L’image de son sexe sur le ventre de l’autre femme survenait moins souvent que celle d’une vie quotidienne qu’il évoquait précautionneusement au singulier et que j’entendais toujours au pluriel. Ce n’étaient pas les gestes érotiques qui allaient le souder le plus à elle (cela se pratique continuellement et sans suite sur la plage, un coin de bureau, dans les chambres louées à l’heure), mais la baguette de pain qu’il lui rapportait pour le midi, les sous-vêtements mélangés dans le panier à linge sale, le journal télévisé qu’ils regardaient le soir en mangeant des spaghettis à la bolognaise. Hors de ma vue, un processus de domestication, lent et sûr, avait commencé de l’enserrer. A coups de petits déjeuners partagés et de brosses à dents dans le même verre, une imprégnation mutuelle qu’il me semblait porter sur lui, physiquement, de façon impalpable, un air de vague réplétion que la vie conjugale donne parfois aux hommes.

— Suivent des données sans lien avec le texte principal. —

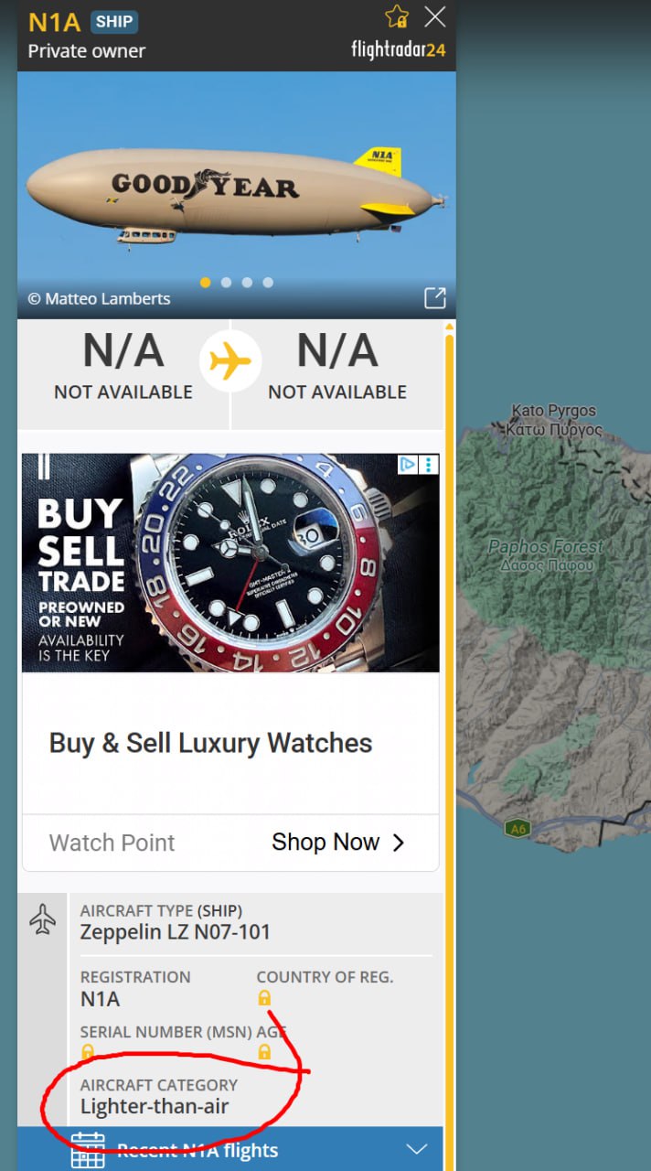Pause the Rolex ad animation

[43, 466]
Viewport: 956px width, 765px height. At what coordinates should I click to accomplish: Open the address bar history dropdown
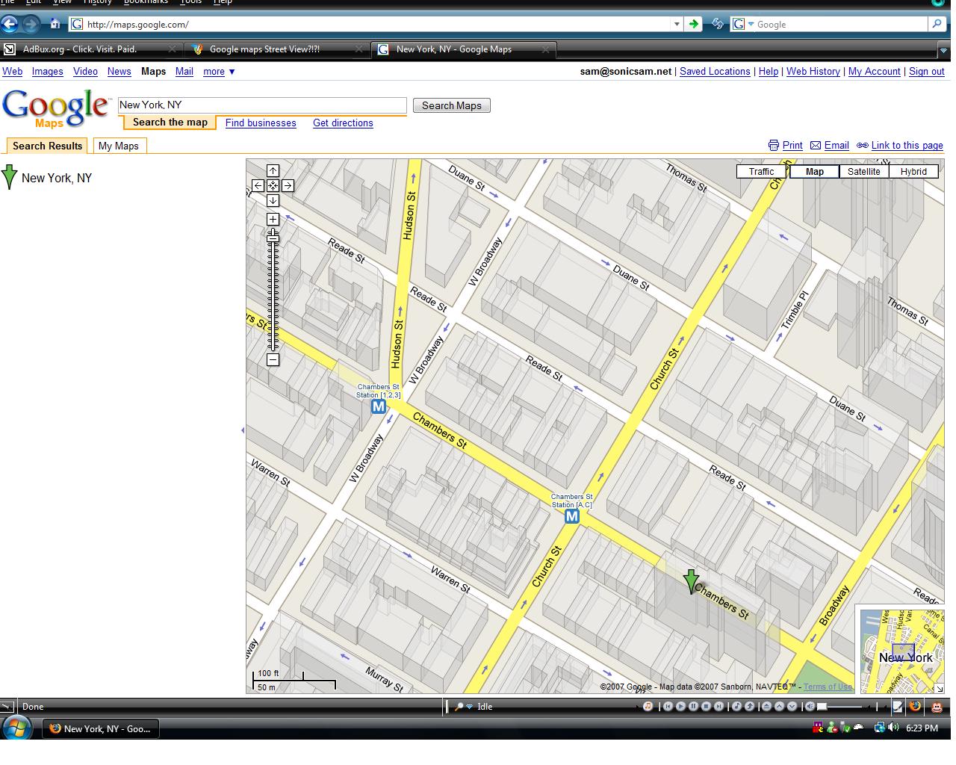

La force de cette sédimentation silencieuse des habitudes, que j’avais tant redoutée lors de ma relation avec lui, me paraissait inexpugnable, justifiant l’obstination de certaines femmes, quitte à en être énervées, insatisfaites, voire malheureuses, de mettre l’homme qu’elles veulent s’attacher dans leurs meubles.

 

 

Et quand j’avais envie d’échanger avec lui au téléphone des phrases du genre de celles qu’on se murmurait avant, « tu aimes la queue, dis – Pas la queue, ta queue », etc., j’y renonçais. Ce serait simplement pour lui des obscénités refroidies, inaptes à émouvoir son sexe, puisque, comme cet homme marié accosté par une pute, il aurait pu me répondre, « merci bien, j’ai ce qu’il me faut à la maison ».

 

De plus en plus, à certains moments, il m’apparaissait fugitivement que je pourrais faire cesser cette occupation, rompre le maléfice, aussi simplement qu’on passe d’une pièce dans une autre ou qu’on sort dans la rue. Mais quelque chose manquait, dont je ne savais pas d’où cela viendrait – du hasard, du dehors, ou bien de moi-même.